# Pid vs Dimmer Switch?



## naimman (Jan 26, 2017)

I own a  analog with 1500w element. Like to know which control would be best for my smoker. What are the pros/cons of each. Also does the constant cycling of the heating element shorten its life. Thanks for your time.


----------



## dirtsailor2003 (Jan 27, 2017)

The PID is programmable so you can set it up for an exact temp. You can also set most PID's to step up the temp at a timed interval. 

All things the dimmer switch won't be able to do.


----------



## podagrower (Jan 27, 2017)

The PID is designed for this job, a dimmer is not.  The variety of technologies available in dimmers would mean finding the right style of dimmer to control a 1500 watt heating element (and you would have to use a 2,000 watt dimmer, most likely).  On the bright side, the dimmer would likely produce enough heat to be used as a second element for making jerky while your main smoke is running.


----------



## dward51 (Jan 27, 2017)

All a dimmer is going to do is dial down your wattage, you will still be depending on whatever temp sensor you have now. This means if you have temp swings, you will still have them and just have less wattage and less heat.  The pid actually controls heat in the pit. On an electric you can set a PID for any temp that your element can attain from 1* above room temp to full on heat and it will hold it with a degree or so with precision.

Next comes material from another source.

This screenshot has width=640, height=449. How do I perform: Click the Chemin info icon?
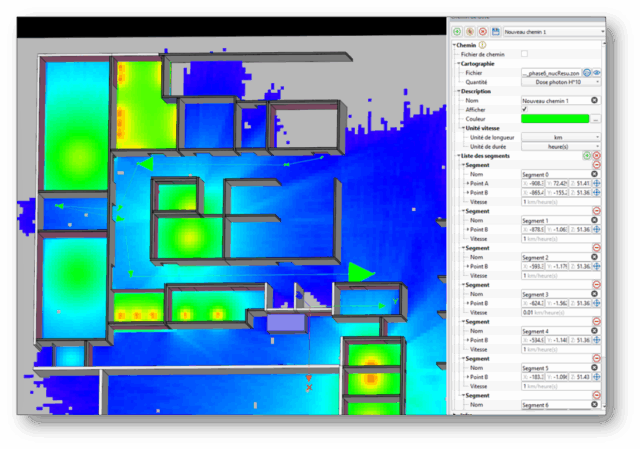[483, 44]
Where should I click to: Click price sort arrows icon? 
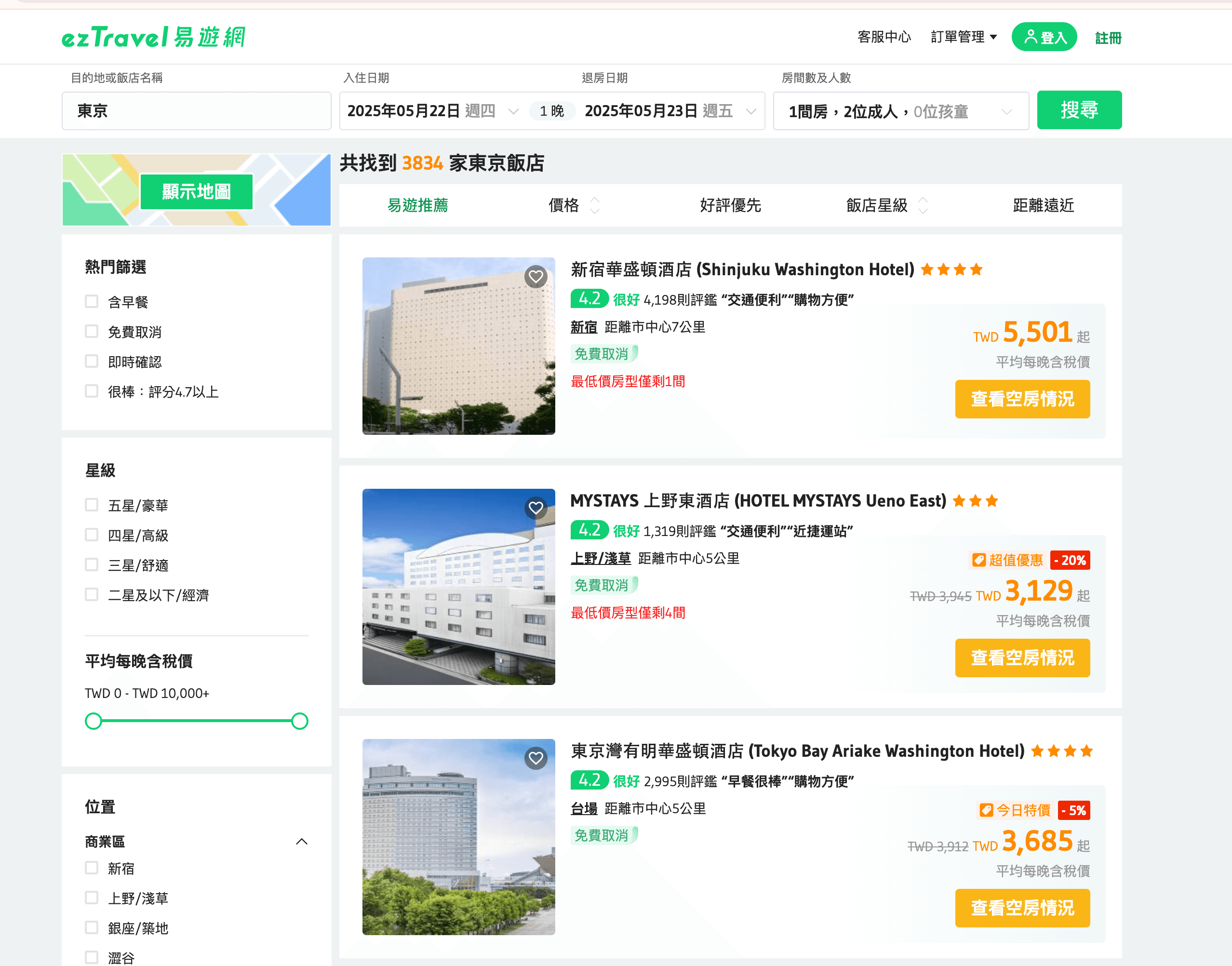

If you are trying to smoke at a lower temp, the dimmer will let you, but you will still have temp swings.  But if you are just wanting to control the heat, go PID.

As to the cycling, no it will not hurt the element.  In fact soft pulsing is easier on an heating element that hard switching.  What wears out are analog relays which is why PID controllers use SSR's instead. No moving parts at all.


----------



## daveomak (Jan 28, 2017)

I use a dimmer in my MES 30...    I adjust the dimmer so it does NOT turn off...  It also works if you let it be turned on and off with your smoker controller....    applying the correct amount of heat to maintain a particular temperature...   Granted, as the meats heat up, there is a temp rise in the smoker...   The adjustment is not mind blowing nor is it critical...   

I have since found a SCR that operates very well for ~$16...   I use it for many appliances I do not want full heat on-off cycling..  I have tested it to control fan speeds also...   

I think it's a good option if you have a use for it...


----------